Я отнюдь не был в этом одинок — не только в Калуге, но и в Калуге. Некоторые это (не все, а, как и я, только «это» — в советских рамках) и сами понимали: и тяжесть лжи, и общее неблагополучие. В Калуге, в том кругу, где я оказался, такими людьми были молодые инженеры Павел (Паша) Опилев и его прелестная жена Катя. С ними я и подружился ближе, чем со всеми. Оба они светились какой-то чисто русской, неотъемлемой, почти совсем не сознающей себя чистотой и благородством. Надеюсь, что они еще живы (если они и были старше меня, то ненамного), но по суматошности своей жизни я потерял их из виду. Однако никогда их не забывал, всегда хранил теплую и благодарную память о них. Их дом был для меня родным, я приходил к ним часто, чтоб отдохнуть среди своих.

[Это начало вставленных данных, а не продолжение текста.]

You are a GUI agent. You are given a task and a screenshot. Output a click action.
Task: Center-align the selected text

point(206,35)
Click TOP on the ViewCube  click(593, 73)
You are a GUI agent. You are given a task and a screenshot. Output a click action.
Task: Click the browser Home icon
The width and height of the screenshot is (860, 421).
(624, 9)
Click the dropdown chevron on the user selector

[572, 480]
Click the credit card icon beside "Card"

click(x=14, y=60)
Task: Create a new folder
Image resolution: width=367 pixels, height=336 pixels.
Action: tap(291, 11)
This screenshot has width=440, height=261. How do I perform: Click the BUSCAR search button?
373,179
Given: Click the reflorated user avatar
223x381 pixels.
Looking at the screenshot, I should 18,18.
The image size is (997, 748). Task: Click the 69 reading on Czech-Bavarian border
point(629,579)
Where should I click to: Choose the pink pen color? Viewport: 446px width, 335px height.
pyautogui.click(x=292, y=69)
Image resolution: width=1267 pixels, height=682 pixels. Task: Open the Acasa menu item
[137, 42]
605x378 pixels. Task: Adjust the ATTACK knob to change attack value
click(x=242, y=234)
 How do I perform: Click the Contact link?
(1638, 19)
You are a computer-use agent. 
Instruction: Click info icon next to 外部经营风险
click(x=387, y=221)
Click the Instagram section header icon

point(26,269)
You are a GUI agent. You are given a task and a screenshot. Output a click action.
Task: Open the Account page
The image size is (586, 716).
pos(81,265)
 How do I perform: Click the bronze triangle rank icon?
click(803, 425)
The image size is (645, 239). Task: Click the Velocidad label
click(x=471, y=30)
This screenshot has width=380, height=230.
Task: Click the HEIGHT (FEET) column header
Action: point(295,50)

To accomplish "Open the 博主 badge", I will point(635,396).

Я не передаю наших бесед, ибо для современного читателя они сводились бы к констатации очевидностей. Но самое трудное тогда, как и во всю советскую эпоху, было признать очевидное очевидным. И, кстати, среди этого каскада очевидностей утверждение, что водительство Сталина не соответствует коммунистической идеологии — идеям равенства, романтической верности мировой революции и т. п., — было одним из самых страшных и трудных. Мнимость этих «ценностей», которую большинство из нас осознали не в «перестройку» даже, а еще во второй половине пятидесятых, не отменяет этого несоответствия и трудности его осознания. Конечно, несоответствие уровня жизни и социалистического порядка тому, за что это выдавалось, тоже отмечалось нами, но это было вещью наглядной и всем ясной. Правда, она все-таки позволяла принимать себя за локальные «отдельные недостатки», к чему многие прибегали. Идеологическая критика строя сразу обнажала его тотальную лживость и таких лазеек не оставляла. Мы говорили и о том, и о другом. Разговоры эти не имели практического значения, они были для отвода души. А так ли уж это мало? Да, мы вели их не для выдвижения программы сопротивления — какое могло быть сопротивление в раздавленной стране? — а «только» для того, чтоб ощутить самих себя, сохранить доверие к собственному разуму и восприятию. И это доставляло нам наслаждение, укрепляло нас. Если не ты один помнишь, что дважды два четыре, то это действительно все еще так. Это было именно то, что подсознательно (может, и сознательно) стремился, но не смог убить в людях Сталин (удалось ему это только в своем ближайшем окружении). И чувствовал он верно — сама потребность в таком самоощущении, практически в духовном и интеллектуальном самосохранении — свидетельство независимости и некоторого подспудного оптимизма, который в нас не умирал и который по природе был противопоставлен насаждаемой им фантасмагории и прострации.